Cantonese (linguistics)

This article is on all of the Yue dialects. For the dialect of Guangzhou and Hong Kong, see Standard Cantonese.

Cantonese (廣東話/广东话, lit. "Guangdong speech", colloquial; 粵語/粤语, lit. "Yu dialect", formal) is one of the major dialects of the Chinese language. It is mainly spoken in the south-eastern part of Mainland China, Hong Kong, Macau, by the Chinese minorities in Southeast Asia and by many overseas Chinese worldwide. Its name is derived from Canton, the former name of Guangzhou, the capital city of Guangdong Province. It is a tonal language.

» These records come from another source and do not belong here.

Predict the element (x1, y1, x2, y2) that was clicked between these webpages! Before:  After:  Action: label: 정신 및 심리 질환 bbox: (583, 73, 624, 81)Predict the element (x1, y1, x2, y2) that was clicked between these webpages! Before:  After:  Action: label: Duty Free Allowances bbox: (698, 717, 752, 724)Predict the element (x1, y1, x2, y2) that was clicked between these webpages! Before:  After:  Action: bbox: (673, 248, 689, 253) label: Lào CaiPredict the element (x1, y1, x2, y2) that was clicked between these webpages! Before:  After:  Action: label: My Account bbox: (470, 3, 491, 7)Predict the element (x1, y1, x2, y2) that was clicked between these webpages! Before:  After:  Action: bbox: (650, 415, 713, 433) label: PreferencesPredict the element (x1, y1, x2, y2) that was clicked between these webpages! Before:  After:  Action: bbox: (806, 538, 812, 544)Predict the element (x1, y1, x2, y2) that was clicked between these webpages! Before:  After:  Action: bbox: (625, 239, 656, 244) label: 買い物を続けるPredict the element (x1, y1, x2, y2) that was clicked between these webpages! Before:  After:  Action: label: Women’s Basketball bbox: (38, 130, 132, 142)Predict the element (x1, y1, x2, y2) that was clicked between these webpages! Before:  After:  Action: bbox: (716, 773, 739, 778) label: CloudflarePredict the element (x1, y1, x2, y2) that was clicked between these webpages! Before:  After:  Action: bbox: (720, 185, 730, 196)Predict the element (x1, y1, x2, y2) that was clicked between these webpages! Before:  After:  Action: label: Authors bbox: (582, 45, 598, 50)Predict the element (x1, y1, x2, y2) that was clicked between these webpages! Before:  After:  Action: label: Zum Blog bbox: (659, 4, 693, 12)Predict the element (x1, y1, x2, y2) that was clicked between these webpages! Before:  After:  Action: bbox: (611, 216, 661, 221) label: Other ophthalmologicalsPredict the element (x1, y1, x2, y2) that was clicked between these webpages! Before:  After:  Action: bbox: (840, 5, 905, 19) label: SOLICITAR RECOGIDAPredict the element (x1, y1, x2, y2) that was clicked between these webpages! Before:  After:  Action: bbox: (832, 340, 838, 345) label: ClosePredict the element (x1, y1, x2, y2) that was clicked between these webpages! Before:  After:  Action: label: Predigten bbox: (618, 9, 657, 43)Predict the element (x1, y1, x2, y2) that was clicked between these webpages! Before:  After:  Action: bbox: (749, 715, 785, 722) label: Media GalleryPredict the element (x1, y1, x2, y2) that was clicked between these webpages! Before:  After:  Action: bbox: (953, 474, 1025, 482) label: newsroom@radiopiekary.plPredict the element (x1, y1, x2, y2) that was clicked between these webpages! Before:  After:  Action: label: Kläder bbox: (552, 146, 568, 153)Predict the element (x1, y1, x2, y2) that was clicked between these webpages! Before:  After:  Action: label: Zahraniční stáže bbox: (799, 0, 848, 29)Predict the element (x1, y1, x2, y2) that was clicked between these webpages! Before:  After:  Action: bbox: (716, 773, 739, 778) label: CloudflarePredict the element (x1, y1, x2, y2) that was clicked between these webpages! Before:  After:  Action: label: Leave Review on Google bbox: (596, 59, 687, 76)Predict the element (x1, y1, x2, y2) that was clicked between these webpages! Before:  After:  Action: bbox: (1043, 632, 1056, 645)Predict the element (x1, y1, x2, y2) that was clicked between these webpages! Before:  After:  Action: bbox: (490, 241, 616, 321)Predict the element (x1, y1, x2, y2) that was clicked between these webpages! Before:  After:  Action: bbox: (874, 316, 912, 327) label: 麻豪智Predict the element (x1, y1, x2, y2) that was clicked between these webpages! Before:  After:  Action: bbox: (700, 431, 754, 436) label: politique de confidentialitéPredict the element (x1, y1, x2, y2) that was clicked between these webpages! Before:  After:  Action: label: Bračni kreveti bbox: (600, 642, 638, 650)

It is the lingua franca of the overseas Chinese diaspora, spoken by about 70 million people worldwide. While fewer than the nearly one billion of Mandarin speakers, it is rivalled overseas only by the 40 million speakers of Hokkien, or Southern Fujianese dialects, many of whom are located throughout Southeast Asia. Cantonese is most commonly spoken in Hong Kong, the financial and cultural capital of the Cantonese diaspora, and in one form or another in many if not most Chinatowns around the world. For instance, sei yap or siyi (四邑) dialect, from the Guangdong counties where a majority of Exclusion-era Chinese immigrants emigrated, continues to be spoken both by recent immigrants from the mainland and even by third-generation Chinese Americans alike.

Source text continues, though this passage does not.